While some of the points in this article are convincing, it just simply isn't that easy to make the game industry explore the grey in reality rather than the black and white. When in a video game you push the player into an ocean of grey he mostly drowns. Why? Because most are not interested in exploring all sides, they just want to keep playing. And now mind you that most of the people playing are kids, if a game doesn't keep the kid interested he just won't play it. It is easier to sell the black and white for this very reason. The game industry is an industry after all, more into profit than historical accuracy and mind you that all the recent Call of Duty games, most notably World at War are mostly fictional, the only historical aspect about it is it's WWII setting.
The film industry however is not that limited. Films are obligated to present an interesting story because that's what keeps the audience in the seats. Games can simply have a great gameplay and ditch the story completely and sell more than Tom Hanks's newest movie.
Since the late 90's the film industry has gotten into a place where the studios believe that the constant reminder of why the world is shit and corrupted is appealing for the masses. Fantasy cinema where the good guy wins against the evil man and his regime of poor accuracy when shooting rifles is now considered corny and irrational. All love stories have to begin with tragedy and if they end with tragedy as well they are nominated for an oscar.
Suddenly all action films have an anti-hero character that mostly has a dark past and when the situation comes to bite him in the ass, then he gets up and does something about it. And to this scenario there's two possible outcomes, either he dies at the hands of his enemies or he kills his enemies and is redeemed of his life of being a general asshole to become something left for the viewer's imagination.

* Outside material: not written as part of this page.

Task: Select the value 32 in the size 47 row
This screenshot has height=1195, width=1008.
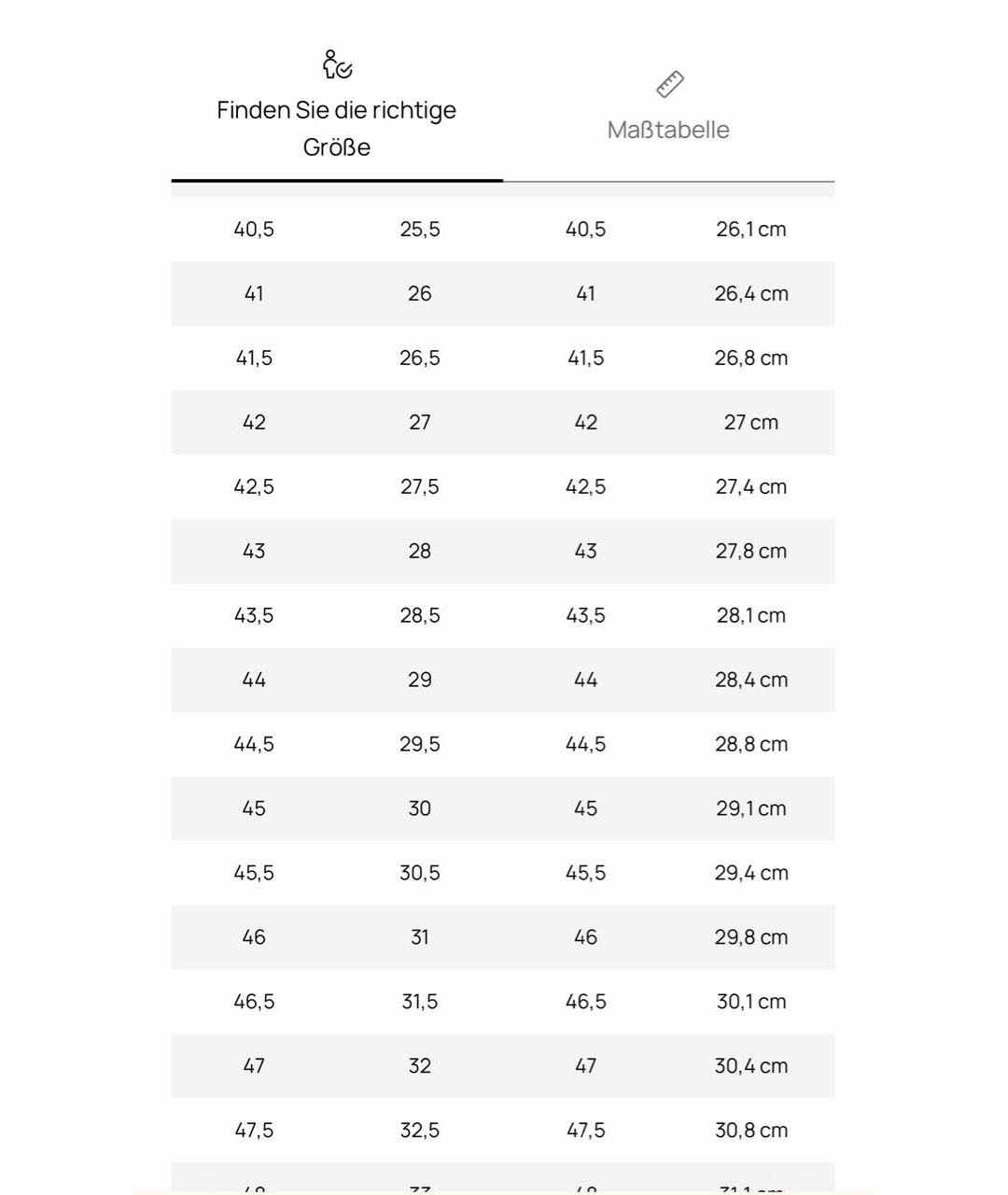Action: pyautogui.click(x=420, y=1066)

Really, I personally am tired of going into the movie theater and be reminded that there's drugs on the street, that prostitution is getting worse, poor people eating from dumpsters outside of restaurants, drug dealers going into nightclubs and killing people or kidnapping. I see that every day on the street and in the news. Movies were an escape for all of us, a place where we could go, watch the hero bring down the villains in action packed scenes, watch the good guy get the girl. Now I just go there to watch the good guys get decimated for trying to do the right thing, see the villains win, watch constant tragedy on the screen. And comedy films transformed into mild porn with few laughs here and there.
Well the film industry is in this tendency, swimming in a grey ocean, constantly reminding us of the screwed up world we live in.
Video games on the other hand retain the black and white, they provide the much needed escape from reality that we need at times. As the player, you ARE the good guy, the bad guys are doing stuff and you must stop them. We get a few cut scenes showing why the villains are bad so as to encourage you to defeat them and you go in and take them down. What is a reality is that WWII games do inspire the kids and the not so kids anymore to simply just go on the web and read up a little about the battle they witness on screen. The voice acting of the people in the game give a little background to what is taking place. I'm not saying all people look this stuff up on the web, but there are those who do.
Video games are an entertainment tool, they are "games" after all. And if talking about the holocaust in video games was something that the developers would profit from, they would have done it a long time ago. But they won't, because as I said it's an industry, and industries are all about the profits.